28th April 2013I’ve written before about having lost weight, and generally feeling a lot better about my body than previously. That all still holds true, but I’m at another corner in my bid to be the best possible me. My weight has been creeping back on, and my gym has resorted to emailing me to see if I’m still alive (well, entice me back, but I like to think they care). My man fat is starting to exert itself again, and a steady diet of sugar, carbs, booze and fat is making me feel low and lacking in energy, plus my skin is terrible.

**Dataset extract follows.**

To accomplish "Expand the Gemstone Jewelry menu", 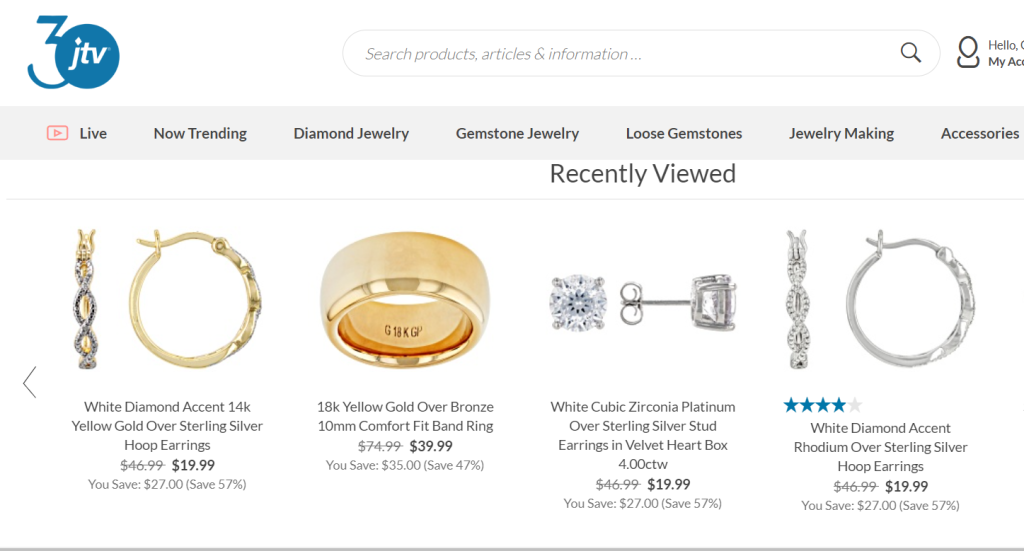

Next week is a big week for my partner and I – 1st May is the 5th anniversary of us being vegan. I don’t want to celebrate this biggy knowing that I’m not treating my body as well as I should, so I’ve decided to make a stand.

I currently weigh 10 stone 7 pounds (I’m 5’5″), and as you can see from my picture, I have love handles. These, seen sideways on, are looking suspiciously like a paunch. I’m not publishing a picture of my paunch. There are limits. As of tomorrow, I’m embarking on a ’12 week transformation’. I’m cleaning up my diet, ditching the alcohol, and doing meaningful exercise. Will this just be a phase? I hope not, and Will has promised to bully me if I decide it’s all too much. Will I become a Ripped God? Unlikely, but I wouldn’t say no to being leaner and stronger looking. And getting rid of that paunch.